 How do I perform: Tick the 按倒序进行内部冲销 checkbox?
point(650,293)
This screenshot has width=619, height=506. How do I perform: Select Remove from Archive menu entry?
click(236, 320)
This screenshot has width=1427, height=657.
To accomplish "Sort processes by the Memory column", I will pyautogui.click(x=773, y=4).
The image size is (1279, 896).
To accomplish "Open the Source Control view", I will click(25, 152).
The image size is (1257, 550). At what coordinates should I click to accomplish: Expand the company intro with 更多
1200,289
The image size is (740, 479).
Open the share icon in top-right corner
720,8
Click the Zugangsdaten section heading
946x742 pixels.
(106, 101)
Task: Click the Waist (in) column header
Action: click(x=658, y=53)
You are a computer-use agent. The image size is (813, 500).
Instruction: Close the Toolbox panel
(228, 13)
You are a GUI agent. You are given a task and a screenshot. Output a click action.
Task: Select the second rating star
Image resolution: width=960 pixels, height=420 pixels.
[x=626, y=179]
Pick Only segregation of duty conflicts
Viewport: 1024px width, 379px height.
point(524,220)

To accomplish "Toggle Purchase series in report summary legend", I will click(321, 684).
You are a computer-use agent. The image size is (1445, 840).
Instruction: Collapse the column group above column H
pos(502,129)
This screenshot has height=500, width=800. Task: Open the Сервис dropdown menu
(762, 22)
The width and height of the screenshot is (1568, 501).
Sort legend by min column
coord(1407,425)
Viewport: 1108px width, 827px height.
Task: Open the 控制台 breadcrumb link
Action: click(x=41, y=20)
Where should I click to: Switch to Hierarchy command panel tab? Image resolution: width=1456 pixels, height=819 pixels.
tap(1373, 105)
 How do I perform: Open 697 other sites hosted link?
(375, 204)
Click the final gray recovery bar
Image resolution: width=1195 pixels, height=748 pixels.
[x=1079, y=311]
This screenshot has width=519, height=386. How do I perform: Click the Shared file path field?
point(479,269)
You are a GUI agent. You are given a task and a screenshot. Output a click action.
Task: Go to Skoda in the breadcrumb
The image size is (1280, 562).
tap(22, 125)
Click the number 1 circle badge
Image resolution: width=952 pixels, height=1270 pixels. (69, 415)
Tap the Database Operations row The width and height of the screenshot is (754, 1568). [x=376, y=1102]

::::::::

**Objective**
Transcribe the lines starting at the one containing "Where should I" and ending at the last line, inclusive, with no changes.

**Output**
Where should I click to: Switch to Hierarchy command panel tab? Image resolution: width=1456 pixels, height=819 pixels.
tap(1373, 105)
 How do I perform: Open 697 other sites hosted link?
(375, 204)
Click the final gray recovery bar
Image resolution: width=1195 pixels, height=748 pixels.
[x=1079, y=311]
This screenshot has width=519, height=386. How do I perform: Click the Shared file path field?
point(479,269)
You are a GUI agent. You are given a task and a screenshot. Output a click action.
Task: Go to Skoda in the breadcrumb
The image size is (1280, 562).
tap(22, 125)
Click the number 1 circle badge
Image resolution: width=952 pixels, height=1270 pixels. (69, 415)
Tap the Database Operations row The width and height of the screenshot is (754, 1568). [x=376, y=1102]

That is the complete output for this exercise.